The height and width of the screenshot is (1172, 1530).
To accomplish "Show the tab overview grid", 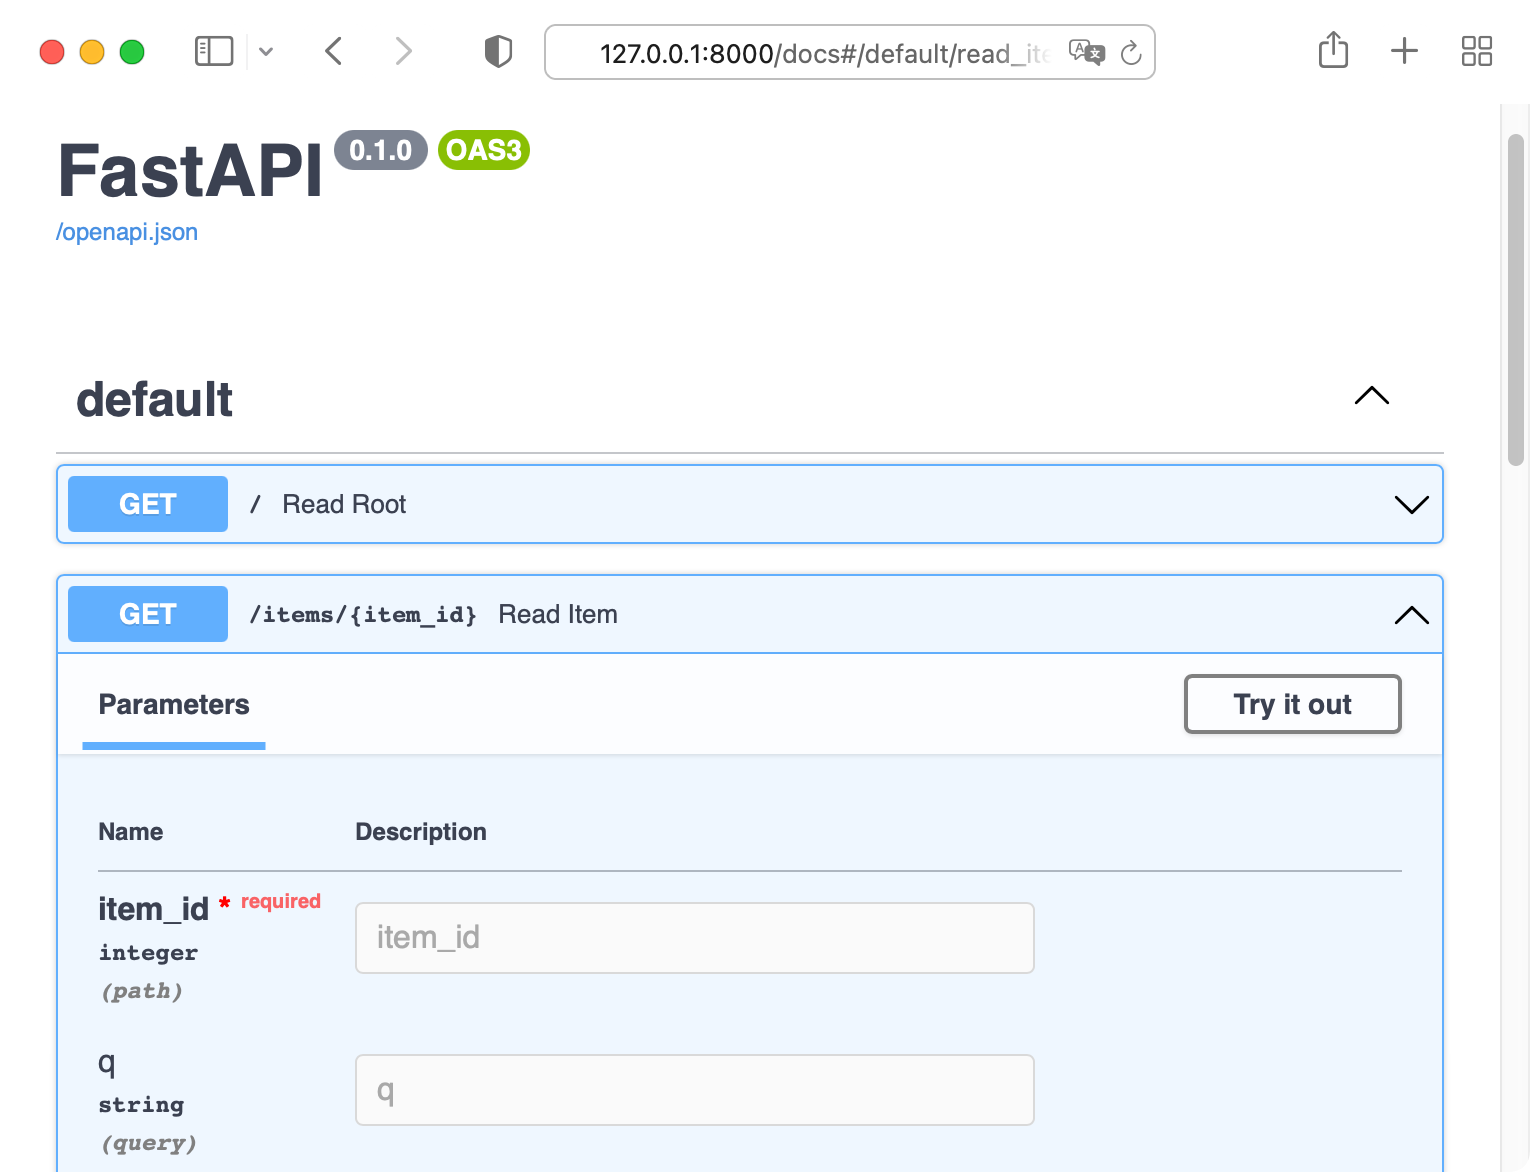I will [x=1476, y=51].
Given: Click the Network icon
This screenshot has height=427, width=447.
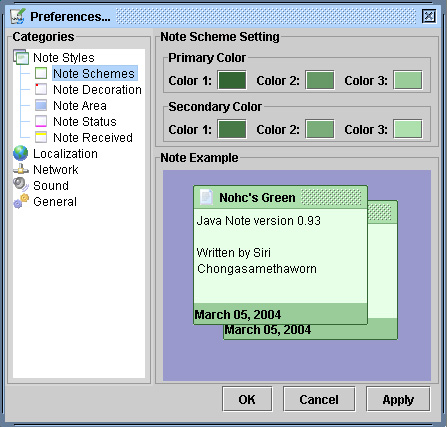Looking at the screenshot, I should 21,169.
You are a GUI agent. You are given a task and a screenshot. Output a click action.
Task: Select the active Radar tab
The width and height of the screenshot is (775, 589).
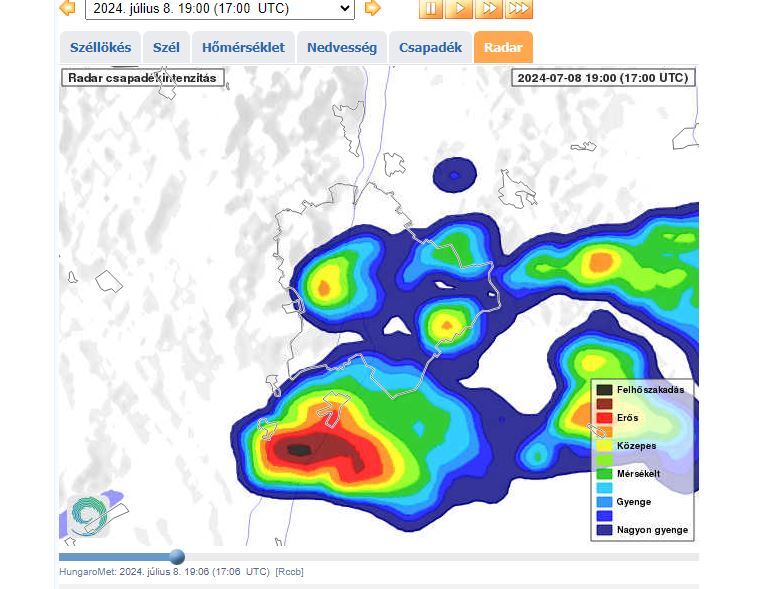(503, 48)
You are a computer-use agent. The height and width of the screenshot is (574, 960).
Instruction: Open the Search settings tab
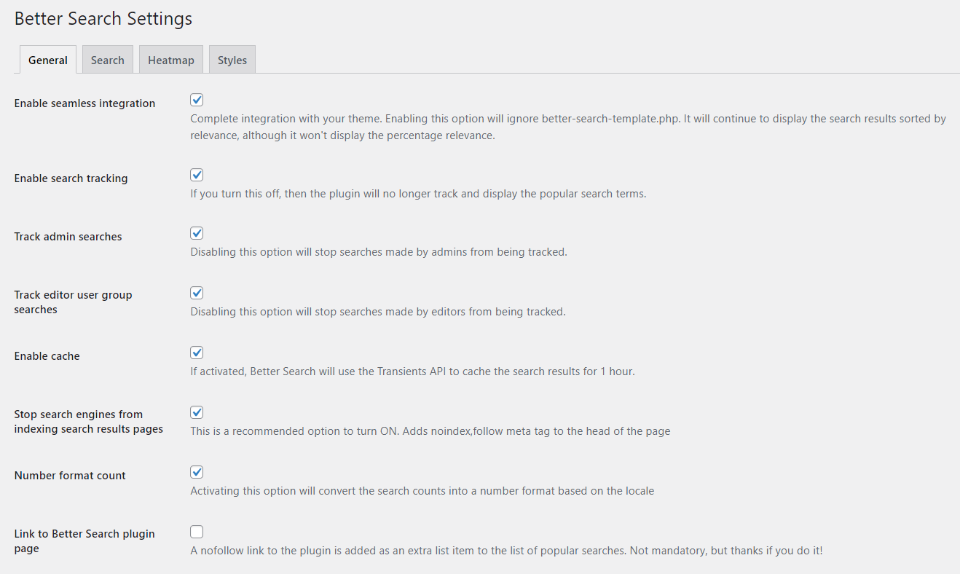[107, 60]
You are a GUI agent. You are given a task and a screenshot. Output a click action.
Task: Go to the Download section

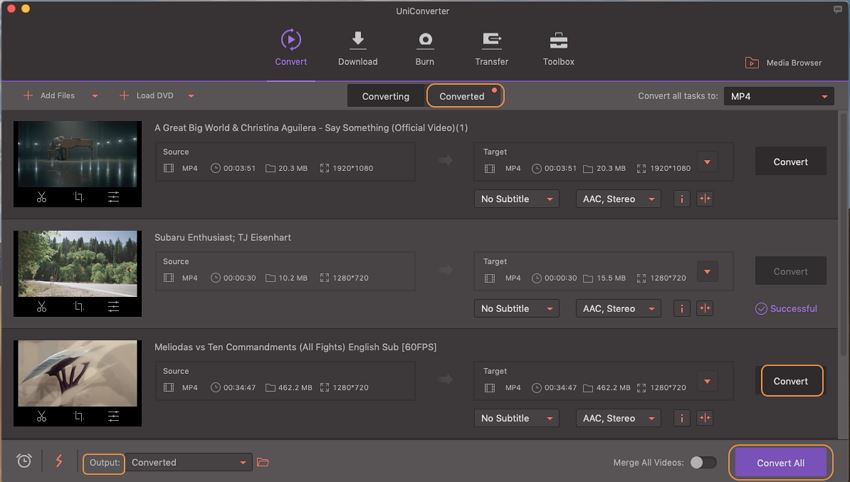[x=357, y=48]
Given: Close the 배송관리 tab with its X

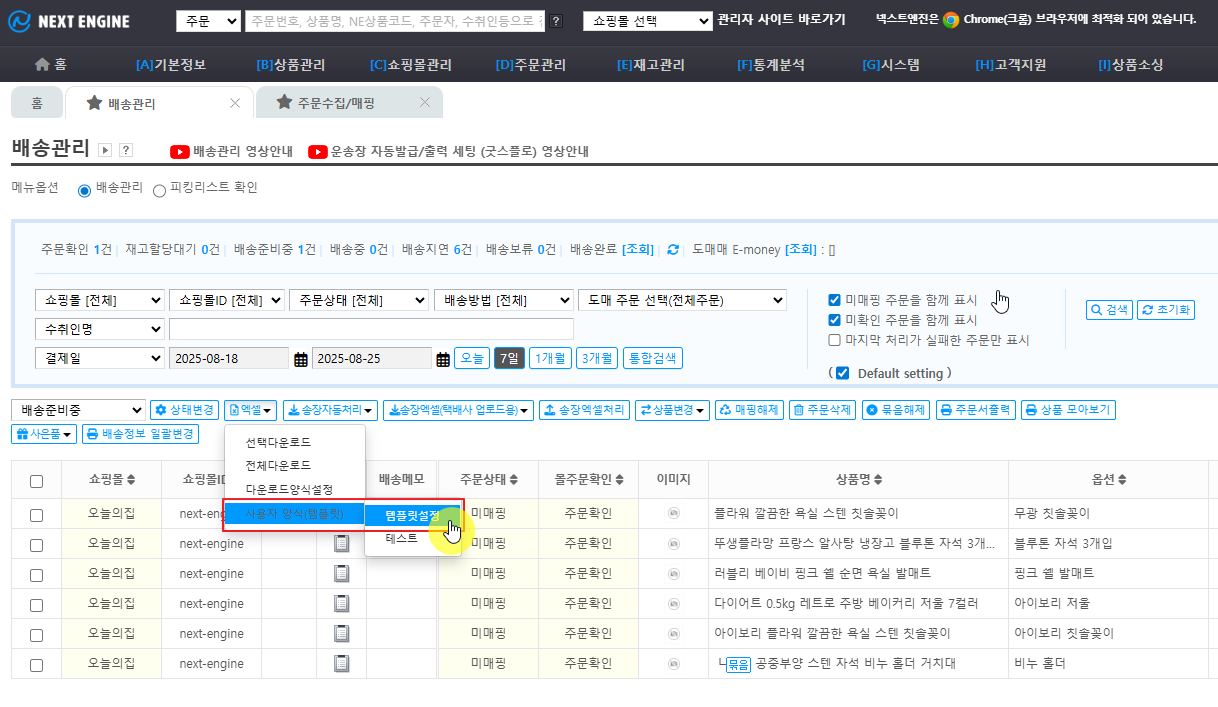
- - - - - - -
§ What the task asks
No pictures should appear in the copy. Print exactly the lines above from the line containing "You are a computer-use" through the last line of the data.

§ Response area
You are a computer-use agent. The height and width of the screenshot is (574, 960).
Instruction: Open the Search settings tab
[107, 60]
You are a GUI agent. You are given a task and a screenshot. Output a click action.
Task: Go to the Download section

[x=357, y=48]
Given: Close the 배송관리 tab with its X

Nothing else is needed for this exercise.